Suppose one investment turns $10,000 into $13,000 in three years, while another turns $10,000 into $13,000 in six years. The total gain is the same in pounds-and-pence terms, but the annualized return is very different. If you compare only the total return, you can convince yourself two opportunities are equivalent when they plainly are not.

That is why I like using the ROI view first, then checking the investment growth path, then asking whether the timeline still makes sense. A respectable return over a long stretch can still be less attractive than a smaller-looking result delivered faster and with less risk. Time is part of the return, not just the backdrop.

Bringing it all together

When someone brought me an investment opportunity, we’d work through it in this order:

  1. ROI first — does the basic return justify the risk and the capital? If it doesn’t beat what a boring index fund would deliver, it needs to offer something else (diversification, tax advantages, personal satisfaction) to be worth pursuing.
  2. Growth projection — what does the full picture look like with ongoing contributions and realistic return assumptions over your actual time horizon? A good opportunity on paper can be mediocre if your timeline is too short.
  3. Compound interest check — how much of the projected outcome comes from compounding versus your own contributions? If the answer is “mostly my contributions,” you might not be giving it enough time.
  4. Reality adjustment — what happens after fees, inflation, taxes, and a more conservative return assumption? If the opportunity only looks good before that adjustment, it probably is not as good as it feels.

This framework won’t make you immune to bad investments. Nothing will. But it filters out the ones where the numbers never supported the enthusiasm in the first place. The lavender farm I mentioned? My client ran the ROI calculation and found he needed to sell 4,000 pounds of lavender annually at premium prices to break even in year five. He passed. The friend who didn’t run those numbers lost $35,000.

The discipline is in the process

I spent thirty years watching people make financial decisions. The ones who did well had a process. They ran the numbers, compared alternatives, and made decisions based on arithmetic rather than excitement. They didn’t need to be brilliant. They needed to be methodical.

Run your numbers through the three calculators above. Write down what you find. Compare any new opportunity against what your money would do in a simple, low-cost index fund earning 6% to 7% per year over a long horizon. Then run the same comparison again after fees, taxes, and inflation. If the opportunity doesn’t clearly beat that benchmark after accounting for risk, fees, and your time — it probably isn’t worth it.
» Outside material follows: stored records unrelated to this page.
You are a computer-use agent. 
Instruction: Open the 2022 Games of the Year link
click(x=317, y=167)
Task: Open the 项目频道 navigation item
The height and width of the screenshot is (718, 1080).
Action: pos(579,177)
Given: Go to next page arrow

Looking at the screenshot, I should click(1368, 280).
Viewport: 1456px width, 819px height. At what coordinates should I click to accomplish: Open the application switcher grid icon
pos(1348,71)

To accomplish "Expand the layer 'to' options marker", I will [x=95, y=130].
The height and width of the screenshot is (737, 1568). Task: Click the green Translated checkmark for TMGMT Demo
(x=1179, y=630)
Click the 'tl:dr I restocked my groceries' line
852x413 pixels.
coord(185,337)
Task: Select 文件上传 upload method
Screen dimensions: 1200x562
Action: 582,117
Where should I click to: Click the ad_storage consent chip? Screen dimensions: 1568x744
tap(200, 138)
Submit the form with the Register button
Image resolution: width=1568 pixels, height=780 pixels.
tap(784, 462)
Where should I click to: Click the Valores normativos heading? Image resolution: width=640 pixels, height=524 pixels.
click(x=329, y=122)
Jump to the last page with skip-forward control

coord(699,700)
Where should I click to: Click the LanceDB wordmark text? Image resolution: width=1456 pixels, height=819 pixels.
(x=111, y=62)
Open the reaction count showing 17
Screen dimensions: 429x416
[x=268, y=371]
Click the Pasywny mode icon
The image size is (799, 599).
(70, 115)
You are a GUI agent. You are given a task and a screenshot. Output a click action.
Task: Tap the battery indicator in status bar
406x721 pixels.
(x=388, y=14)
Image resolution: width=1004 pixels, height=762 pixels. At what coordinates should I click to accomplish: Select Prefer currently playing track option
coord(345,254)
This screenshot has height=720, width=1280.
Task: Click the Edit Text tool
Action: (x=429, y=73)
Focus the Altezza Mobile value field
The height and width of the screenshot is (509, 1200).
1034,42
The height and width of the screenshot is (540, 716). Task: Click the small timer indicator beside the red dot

This article is a US-focused educational guide, not personalised financial advice. Tax treatment, account rules, and the right benchmark for a decision depend on your broader financial picture, so large investment choices should be checked against a qualified financial adviser or tax professional who understands your specific situation. Past performance does not guarantee future results, and a projection calculator is a planning tool, not a promise.